The text again says that these must be put down on paper and suggests, as it did previously, that we should be willing to make amends to those we had harmed, as long as we don't do still more harm in the process.

h) "To sum up about sex: We earnestly pray for the right ideal, for guidance in each questionable situation, for sanity, and for the strength to do the right thing. If sex is very troublesome, we throw ourselves the harder into helping others."

Again, we are given the opportunity to act on that decision we made in Step Three and ask our HP for guidance and strength.

If you have completed the above directions, you have now completed the 4th Step as described in the Big Book. It concludes by saying "If you have already made a decision, and an inventory of your grosser handicaps, you have made a good beginning. That being so you have swallowed and digested some big chunks of truth about yourself."

II.)  The Fourth Step - 12 x 12 Format

Page 32 of the OA 12x12 says that how we do our 4th Step makes little difference, that what's important is simply that we do it.
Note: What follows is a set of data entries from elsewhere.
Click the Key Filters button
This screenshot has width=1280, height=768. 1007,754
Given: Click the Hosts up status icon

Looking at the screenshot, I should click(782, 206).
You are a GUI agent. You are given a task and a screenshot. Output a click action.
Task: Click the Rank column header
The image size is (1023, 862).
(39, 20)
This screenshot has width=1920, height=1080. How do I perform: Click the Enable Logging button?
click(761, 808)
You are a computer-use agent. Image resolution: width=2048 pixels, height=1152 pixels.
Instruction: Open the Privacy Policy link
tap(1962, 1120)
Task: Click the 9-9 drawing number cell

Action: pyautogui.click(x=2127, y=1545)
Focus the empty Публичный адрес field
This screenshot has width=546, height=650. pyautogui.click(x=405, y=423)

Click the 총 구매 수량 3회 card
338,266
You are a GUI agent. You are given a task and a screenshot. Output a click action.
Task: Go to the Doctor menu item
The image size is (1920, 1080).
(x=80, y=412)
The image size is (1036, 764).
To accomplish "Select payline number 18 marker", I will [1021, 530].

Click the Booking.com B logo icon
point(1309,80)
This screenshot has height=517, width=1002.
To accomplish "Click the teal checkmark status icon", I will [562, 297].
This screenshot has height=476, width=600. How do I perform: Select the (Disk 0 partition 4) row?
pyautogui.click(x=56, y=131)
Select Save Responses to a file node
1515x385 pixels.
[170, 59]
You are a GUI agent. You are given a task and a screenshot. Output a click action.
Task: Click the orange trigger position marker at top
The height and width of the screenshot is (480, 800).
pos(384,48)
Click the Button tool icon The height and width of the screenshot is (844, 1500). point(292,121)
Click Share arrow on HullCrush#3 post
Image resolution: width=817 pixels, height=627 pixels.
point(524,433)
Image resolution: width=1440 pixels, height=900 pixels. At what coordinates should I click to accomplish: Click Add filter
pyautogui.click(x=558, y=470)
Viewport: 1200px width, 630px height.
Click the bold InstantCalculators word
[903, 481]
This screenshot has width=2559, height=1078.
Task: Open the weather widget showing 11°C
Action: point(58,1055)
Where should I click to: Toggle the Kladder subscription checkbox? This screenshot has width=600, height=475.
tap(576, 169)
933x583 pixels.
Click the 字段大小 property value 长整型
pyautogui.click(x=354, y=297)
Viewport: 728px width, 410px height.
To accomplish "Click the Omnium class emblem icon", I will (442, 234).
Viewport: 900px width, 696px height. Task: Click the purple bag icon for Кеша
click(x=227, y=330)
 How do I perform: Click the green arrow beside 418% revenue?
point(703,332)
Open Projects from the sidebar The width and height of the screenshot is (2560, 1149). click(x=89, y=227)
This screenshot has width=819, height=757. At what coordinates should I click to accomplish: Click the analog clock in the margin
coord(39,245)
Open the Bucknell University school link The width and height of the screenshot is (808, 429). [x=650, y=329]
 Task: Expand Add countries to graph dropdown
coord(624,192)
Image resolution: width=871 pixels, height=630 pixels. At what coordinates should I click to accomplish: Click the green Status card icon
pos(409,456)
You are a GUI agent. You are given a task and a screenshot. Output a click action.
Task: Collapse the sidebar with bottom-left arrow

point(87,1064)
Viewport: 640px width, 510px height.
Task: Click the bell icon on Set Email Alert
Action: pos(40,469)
Even in regard to the previously discussed recommendation that we list our assets or positive character traits, it says that whether we do it at the beginning of the step or run a line down the middle of our paper with positives on one side and negatives on the other or alternate between one and the other makes no real difference.

To give the 4th Step some structure though, the 12x12 offers a series of questions for us to answer. These questions range from "Have we ever played a mean trick on someone?" and "Are we afraid to end existing relationships which are destructive or inappropriate for us?" to "Have we ever broken a confidence?" and "Have we ever taken anyone's life?" These questions and answers should be done by writing them, not simply reviewing them in our minds. I've heard that there are 107 questions in all, but I choose not to count them! : )

As in the Big Book version, it asks us to go back through to see if there may be anything we've forgotten and then meditate and be willing to face whatever truths about ourselves that our HP wants to show us.

In closing, I'd like to make a few comments about this step. Some of the things we've written down may be things we hoped we would never have to disclose to another human being. Most of us don't share these most shameful secrets in an open forum and instead share them only with our sponsors, and even then often only when doing our Step Five. I would advise against open disclosure of these things here on this loop unless you have discussed it with your sponsor first. Step Five, which we will discuss in detail next week, only asks us to share these things with ourselves, our HP, and ANOTHER human being, not several hundred! : ) Eventually, the shame some of us carry may be alleviated and we will willingly share these things in a way to help others who suffer from the same experiences, but that time may not yet be here. Please speak to your sponsors about these things before using self-disclosure.